Kim IS Kanye’s “bitch.” I’d be more offended if he called this doorknob (everybody gets a turn) a “lady.”

He could have called her a “stank-ass ‘ho” and still been right and Obama would be too when he called Kanye a “jack-ass.”

Kanye peaked right about the time of “Gold Digger” and Kim is the most popular example going of how slutty behavior and no moral compass can make you millions. As Lisa Lampanelli said, “She’s had more Black cock in her than a urinal at the Apollo Theater. “

Am I coming off as sexist?  Am I being misogynist?   No, I’m just giving it to you raw and uncut.    We were warned.  Never trust a big butt and a smile.   Some of these brothers in their mad pursuit of any White woman walking, limping, crawling, riding a bike or rolling down the street in motorized wheelchair done plumb forgot that.   They see Kim K. and start’ fiendin’ for dat ASS!

They never think about that long line of plumbers that have cleaned her pipes long before they got there.

Pretty much done with these two fools.
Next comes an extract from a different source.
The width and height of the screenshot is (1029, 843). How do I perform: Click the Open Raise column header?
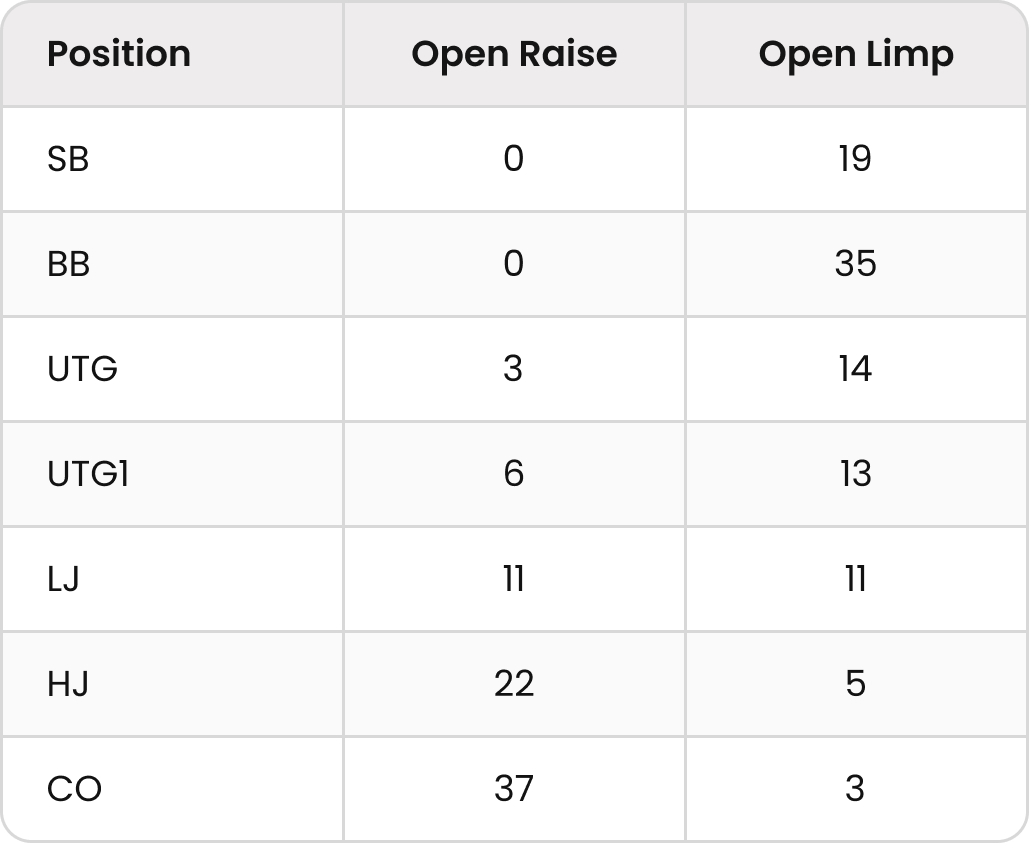click(514, 54)
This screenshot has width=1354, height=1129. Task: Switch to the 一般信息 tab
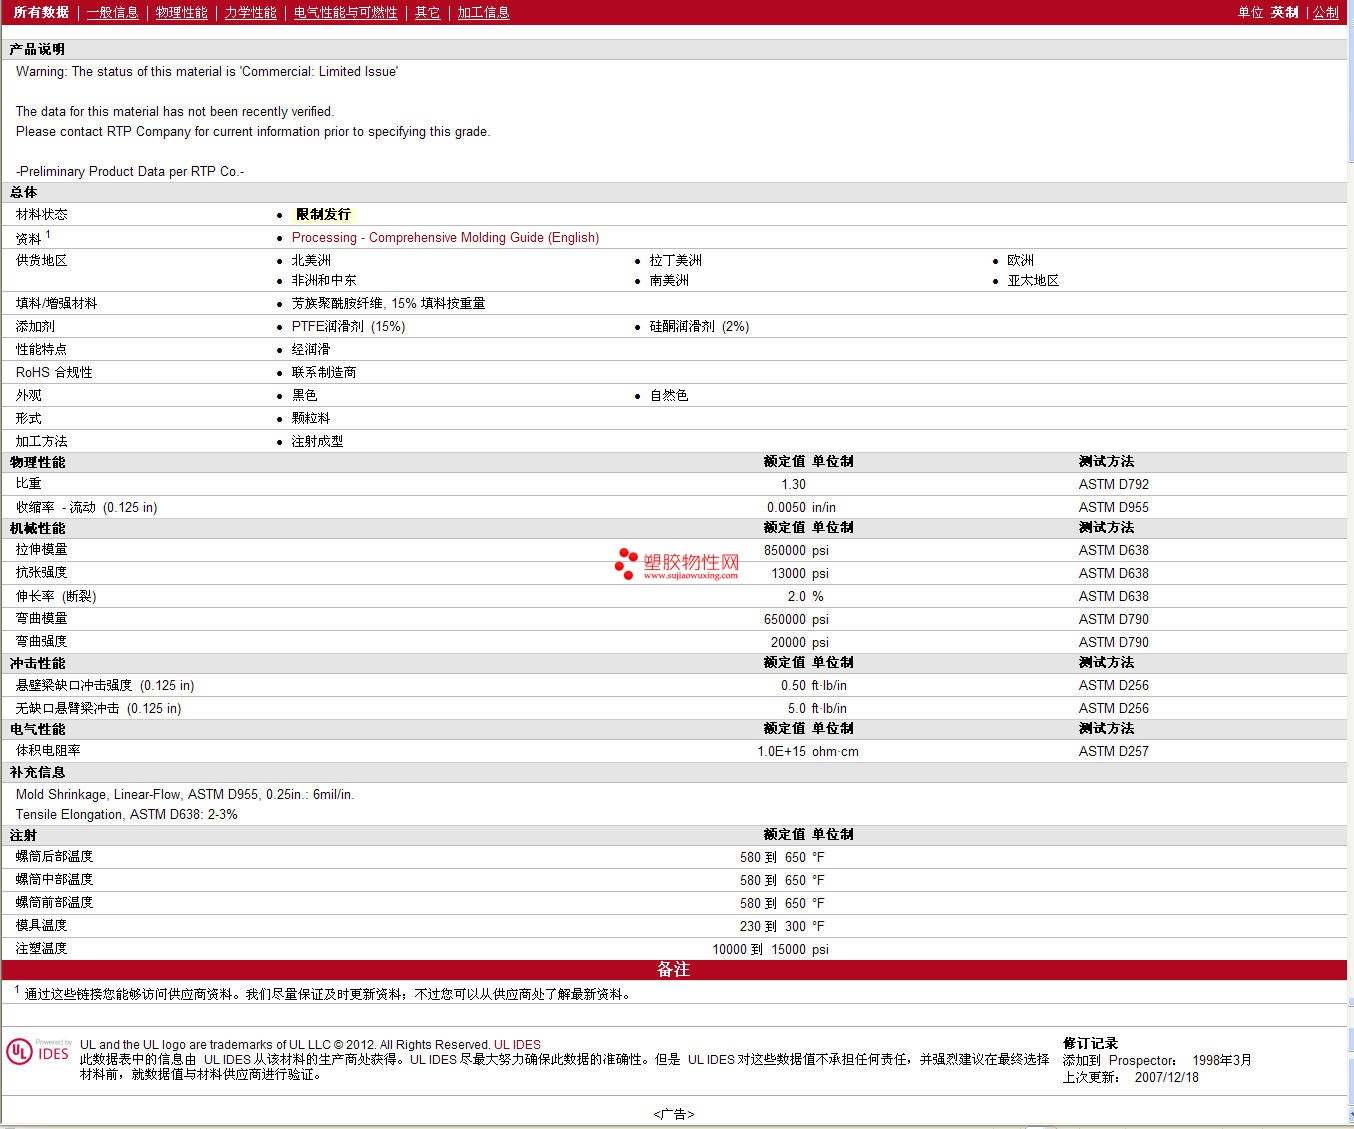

I hope they enjoy many years and a virulent strain of herpes together.

Both of these ass clowns are narcissists and raging douchebags, but unlike Kim K.,Kanye does have some skills. At least some that can be exhibited in public. What Kim does best she can show to any healthy Black male in about ten minutes flat in a car’s backseat.

Kim has made herself infamous by her slutty behavior and sleazy willingness to do anything (and anyone) for a buck. She won’t be satisfied until she satisfies every heterosexual Black man. Everybody gets to hit that and I’m sure if I’m not particularly fussy my turn is coming up somewhere in the next ten years or so.

Chickenheads rule the world one zipper at a time.

What appalls me is how she has become a role model for girls dazzled by her fame and fortune and oblivious to how she  achieved it.  Oral sex and banging Black men as a marketing tool?   It’s made Kim and klan millionaires many times over.  It’s easy to call out Kanye for his misogyny, but why grant a pass to the bobbleheads who happily wear the crown? The men who make porn never run out of women who will get naked on camera and jump on top of strange men.  Not every pimp has to recruit his hoes. Some come running to volunteer.

You may dislike Kanye calling Double K a bitch, but if the shoe fits, she’ll slap on the kneepads, apply the Chap-Stick and suck it.

Kim K. isn’t worth defending by women who feel calling her a “Perfect Bitch” demeans her.   She’s into being demeaned.  Especially, when it gets her what she could never achieve on her own as she can’t sing, dance, act, or tell a joke.  What she can do is screw Black men and promote her own talent:  endless and relentless self-promotion.

Why would a brother whose biggest hit was a song dissing gold diggers  start swapping body fluids with the most notorious gold digger in the world?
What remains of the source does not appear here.